Perl / perl5

🐪 The Perl programming language
https://dev.perl.org/perl5/
Other
1.92k stars 551 forks source link

Error message "Signal SIGCHLD received, but no signal handler set." #17662

Open gflohr opened 4 years ago

gflohr commented 4 years ago

Module:

Description

In a web server based on Net::Server (version 2.007 and the most recent 2.009) with the Net::Server::Single personality, I get the error "Signal SIGCHLD received, but no signal handler set." and the server terminates. When using the Net::Server::PreFork personality, the signal is SIGHUP instead of SIGCHLD, and the server continues to run because only one of the forked children had terminated.

The error occurs after a handler of the server has forked a background process. In the child, POSIX::setsid() is called, all open file descriptors are closed and STDIN is redirected to /dev/null. STDOUT and STDERR are not re-opened because the same code is supposed to work in a mod_perl environment. %SIG is not modified. The child process (another Perl script) is executed with exec().

There is a corresponding question on stackoverflow.com: https://stackoverflow.com/questions/60708194/error-message-signal-sigchld-received-but-no-signal-handler-set/60761593#60761593

I have answered it myself with additional findings/information: https://stackoverflow.com/a/60761593/5464233

My workaround is to explicitely assign "DEFAULT" to $SIG{CHLD} resp. $SIG{HUP}, instead of the old value undef but that is not a satisfying solution. That is very similar to the workaround that was recommended for an almost identical problem in GNU parallel several years ago: https://lists.gnu.org/archive/html/bug-parallel/2016-10/msg00000.html

Steps to Reproduce

Not possible. It's a (proprietary) application with 350000+ lines of Perl code. Modifying the code or running the application in the Perl debugger makes the error disappear instantly. If there is interest in trying to debug the problem, I can provide access to a test installation.

I also wasn't able to run the program in gdb because the server did not come up.

Expected behavior

The script should not be able to make the interpreter terminate prematurely.

Perl configuration

# perl -V output goes here (a little below ...)

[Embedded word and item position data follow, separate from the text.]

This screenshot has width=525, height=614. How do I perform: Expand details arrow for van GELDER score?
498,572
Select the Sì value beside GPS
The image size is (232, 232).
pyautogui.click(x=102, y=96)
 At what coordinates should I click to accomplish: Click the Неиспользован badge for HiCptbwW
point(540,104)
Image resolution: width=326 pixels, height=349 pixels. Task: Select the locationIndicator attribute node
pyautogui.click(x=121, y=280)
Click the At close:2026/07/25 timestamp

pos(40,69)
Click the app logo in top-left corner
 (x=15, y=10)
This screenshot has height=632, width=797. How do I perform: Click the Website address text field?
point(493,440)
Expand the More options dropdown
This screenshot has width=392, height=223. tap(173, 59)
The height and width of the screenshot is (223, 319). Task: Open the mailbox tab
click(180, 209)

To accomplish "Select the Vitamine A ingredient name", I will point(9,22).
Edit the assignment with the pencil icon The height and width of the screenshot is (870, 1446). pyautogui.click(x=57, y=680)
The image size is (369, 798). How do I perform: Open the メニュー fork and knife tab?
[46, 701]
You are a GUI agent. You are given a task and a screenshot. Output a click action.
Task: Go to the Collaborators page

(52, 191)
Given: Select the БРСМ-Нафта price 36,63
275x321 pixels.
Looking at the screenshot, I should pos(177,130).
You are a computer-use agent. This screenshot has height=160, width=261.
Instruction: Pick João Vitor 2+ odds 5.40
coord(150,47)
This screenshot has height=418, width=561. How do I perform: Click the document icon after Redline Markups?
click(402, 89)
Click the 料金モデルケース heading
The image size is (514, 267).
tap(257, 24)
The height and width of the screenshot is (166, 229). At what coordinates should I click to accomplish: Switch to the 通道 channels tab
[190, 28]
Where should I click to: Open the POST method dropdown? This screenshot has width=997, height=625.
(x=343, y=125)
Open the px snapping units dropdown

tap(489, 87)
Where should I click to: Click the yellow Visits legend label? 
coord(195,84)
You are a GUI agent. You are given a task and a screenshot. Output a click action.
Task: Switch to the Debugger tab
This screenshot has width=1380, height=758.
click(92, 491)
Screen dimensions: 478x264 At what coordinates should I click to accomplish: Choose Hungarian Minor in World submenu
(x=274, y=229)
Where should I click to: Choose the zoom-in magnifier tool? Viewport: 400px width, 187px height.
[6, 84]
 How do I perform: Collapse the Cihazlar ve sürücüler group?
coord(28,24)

I have tested on Mac OS X with these Perl versions using perlbrew:

$ perlbrew list
  perl-5.30.2                               
* perl-5.28.0                               
  perl-5.26.2                               
  perl-5.26.0                               
  perl-5.18.4                               
  perl-5.16.3                               
  perl-5.14.4                               
  perl-5.8.9                                

All versions starting from 5.18.4 have the problem. The older ones do not have it.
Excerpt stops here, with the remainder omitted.